Formation and Function of the Rbl2p–β-Tubulin Complex

The yeast protein Rbl2p suppresses the deleterious effects of excess β-tubulin as efficiently as does α-tubulin. Both in vivo and in vitro, Rbl2p forms a complex with β-tubulin that does not contain α-tubulin, thus defining a second pool of β-tubulin in the cell. Formation of the complex depends upon the conformation of β-tubulin. Newly synthesized β-tubulin can bind to Rbl2p before it binds to α-tubulin. Rbl2p can also bind β-tubulin from the α/β-tubulin heterodimer, apparently by competing with α-tubulin. The Rbl2p–β-tubulin complex has a half-life of ∼2.5 h and is less stable than the α/β-tubulin heterodimer. The results of our experiments explain both how excess Rbl2p can rescue cells overexpressing β-tubulin and how it can be deleterious in a wild-type background. They also suggest that the Rbl2p–β-tubulin complex is part of a cellular mechanism for regulating the levels and dimerization of tubulin chains.
--
-- TASK 1 --
In the abstract on the Rbl2p–β-tubulin complex, what is the half-life of that complex?
-- TASK 2 --
Please summarize the abstract on the Rbl2p–β-tubulin complex in two sentences.
The stored records are separate material from the abstract on the Rbl2p–β-tubulin complex.

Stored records
--
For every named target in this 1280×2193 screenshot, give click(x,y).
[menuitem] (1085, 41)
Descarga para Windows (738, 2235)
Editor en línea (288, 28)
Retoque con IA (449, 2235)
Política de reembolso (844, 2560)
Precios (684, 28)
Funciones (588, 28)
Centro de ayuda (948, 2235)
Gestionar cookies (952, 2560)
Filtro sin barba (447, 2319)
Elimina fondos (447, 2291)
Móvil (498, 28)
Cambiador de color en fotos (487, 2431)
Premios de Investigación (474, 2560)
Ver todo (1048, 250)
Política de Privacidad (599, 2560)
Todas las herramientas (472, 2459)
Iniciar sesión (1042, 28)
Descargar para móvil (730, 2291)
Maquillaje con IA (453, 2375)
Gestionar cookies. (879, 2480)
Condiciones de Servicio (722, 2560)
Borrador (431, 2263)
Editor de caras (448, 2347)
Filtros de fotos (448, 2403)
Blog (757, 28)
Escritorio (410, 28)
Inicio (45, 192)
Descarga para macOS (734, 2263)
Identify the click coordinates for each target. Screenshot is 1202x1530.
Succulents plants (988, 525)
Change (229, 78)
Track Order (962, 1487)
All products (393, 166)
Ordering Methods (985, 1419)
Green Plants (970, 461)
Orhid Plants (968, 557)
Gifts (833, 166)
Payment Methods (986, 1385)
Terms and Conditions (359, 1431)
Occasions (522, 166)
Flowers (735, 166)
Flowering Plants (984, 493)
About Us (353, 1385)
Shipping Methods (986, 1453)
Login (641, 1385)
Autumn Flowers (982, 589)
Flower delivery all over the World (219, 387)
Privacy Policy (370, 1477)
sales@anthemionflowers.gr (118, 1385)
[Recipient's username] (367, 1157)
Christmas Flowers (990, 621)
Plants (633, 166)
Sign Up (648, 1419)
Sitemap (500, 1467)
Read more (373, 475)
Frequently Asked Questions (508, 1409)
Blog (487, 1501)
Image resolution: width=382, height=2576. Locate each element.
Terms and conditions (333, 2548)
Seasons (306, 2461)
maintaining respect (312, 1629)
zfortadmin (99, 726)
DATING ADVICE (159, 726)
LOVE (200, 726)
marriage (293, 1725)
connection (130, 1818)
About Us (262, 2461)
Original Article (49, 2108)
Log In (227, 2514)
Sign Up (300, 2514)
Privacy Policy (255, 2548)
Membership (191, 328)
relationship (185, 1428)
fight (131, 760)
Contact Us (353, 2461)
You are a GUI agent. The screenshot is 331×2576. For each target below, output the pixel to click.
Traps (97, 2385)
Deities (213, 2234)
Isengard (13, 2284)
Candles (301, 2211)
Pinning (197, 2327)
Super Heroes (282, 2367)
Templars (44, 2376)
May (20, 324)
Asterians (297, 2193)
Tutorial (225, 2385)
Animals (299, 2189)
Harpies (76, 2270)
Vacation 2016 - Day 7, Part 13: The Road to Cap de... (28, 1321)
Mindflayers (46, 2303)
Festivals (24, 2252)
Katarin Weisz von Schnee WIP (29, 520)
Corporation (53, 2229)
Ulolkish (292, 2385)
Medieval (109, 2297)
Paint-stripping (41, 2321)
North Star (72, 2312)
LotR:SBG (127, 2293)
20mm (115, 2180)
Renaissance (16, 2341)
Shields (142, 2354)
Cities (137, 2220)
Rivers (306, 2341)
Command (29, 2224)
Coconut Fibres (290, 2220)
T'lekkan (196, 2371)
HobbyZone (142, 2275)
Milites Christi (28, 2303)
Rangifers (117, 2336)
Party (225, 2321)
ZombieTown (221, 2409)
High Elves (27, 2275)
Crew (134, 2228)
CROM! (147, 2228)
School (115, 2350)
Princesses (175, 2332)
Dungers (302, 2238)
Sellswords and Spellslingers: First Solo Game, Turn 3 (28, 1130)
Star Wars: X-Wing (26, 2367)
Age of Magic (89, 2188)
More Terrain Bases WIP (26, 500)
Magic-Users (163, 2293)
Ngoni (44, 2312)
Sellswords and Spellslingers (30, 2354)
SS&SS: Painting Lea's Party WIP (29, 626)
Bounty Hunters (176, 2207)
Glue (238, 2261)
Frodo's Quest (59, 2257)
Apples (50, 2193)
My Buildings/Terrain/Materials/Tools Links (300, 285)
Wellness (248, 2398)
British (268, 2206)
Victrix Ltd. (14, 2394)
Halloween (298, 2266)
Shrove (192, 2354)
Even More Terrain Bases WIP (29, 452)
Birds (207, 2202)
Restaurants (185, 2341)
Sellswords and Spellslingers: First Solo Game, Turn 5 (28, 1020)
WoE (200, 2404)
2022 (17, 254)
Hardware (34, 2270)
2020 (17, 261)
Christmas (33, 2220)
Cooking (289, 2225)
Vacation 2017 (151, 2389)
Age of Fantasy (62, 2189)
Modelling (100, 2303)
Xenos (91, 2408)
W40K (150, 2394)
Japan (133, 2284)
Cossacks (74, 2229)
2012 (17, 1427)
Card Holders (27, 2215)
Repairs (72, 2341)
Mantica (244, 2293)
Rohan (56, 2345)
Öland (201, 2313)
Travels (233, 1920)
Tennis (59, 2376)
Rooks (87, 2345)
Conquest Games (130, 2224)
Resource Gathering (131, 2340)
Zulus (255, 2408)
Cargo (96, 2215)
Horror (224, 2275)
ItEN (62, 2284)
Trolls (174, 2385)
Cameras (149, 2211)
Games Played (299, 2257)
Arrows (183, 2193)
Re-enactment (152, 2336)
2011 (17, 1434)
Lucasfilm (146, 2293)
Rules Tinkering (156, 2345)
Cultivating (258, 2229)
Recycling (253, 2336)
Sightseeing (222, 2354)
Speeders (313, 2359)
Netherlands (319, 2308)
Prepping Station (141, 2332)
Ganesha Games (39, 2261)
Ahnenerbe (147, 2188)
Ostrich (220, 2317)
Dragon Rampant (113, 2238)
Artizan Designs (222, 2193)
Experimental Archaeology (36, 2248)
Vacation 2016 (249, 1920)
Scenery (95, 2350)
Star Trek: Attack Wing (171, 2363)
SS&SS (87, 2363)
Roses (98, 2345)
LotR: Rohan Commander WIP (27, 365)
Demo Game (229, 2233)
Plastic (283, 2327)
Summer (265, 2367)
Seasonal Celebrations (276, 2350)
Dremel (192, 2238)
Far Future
--
-- ANSWER AREA 1 --
About 2.5 hours.

-- ANSWER AREA 2 --
The yeast protein Rbl2p suppresses the harmful effects of excess β-tubulin as efficiently as α-tubulin does, forming a complex with β-tubulin that lacks α-tubulin, either by binding newly synthesized β-tubulin or by apparently competing with α-tubulin for β-tubulin in the heterodimer. This complex is less stable than the α/β-tubulin heterodimer, with a half-life of about 2.5 hours, and the results suggest it is part of a cellular mechanism for regulating the levels and dimerization of tubulin chains.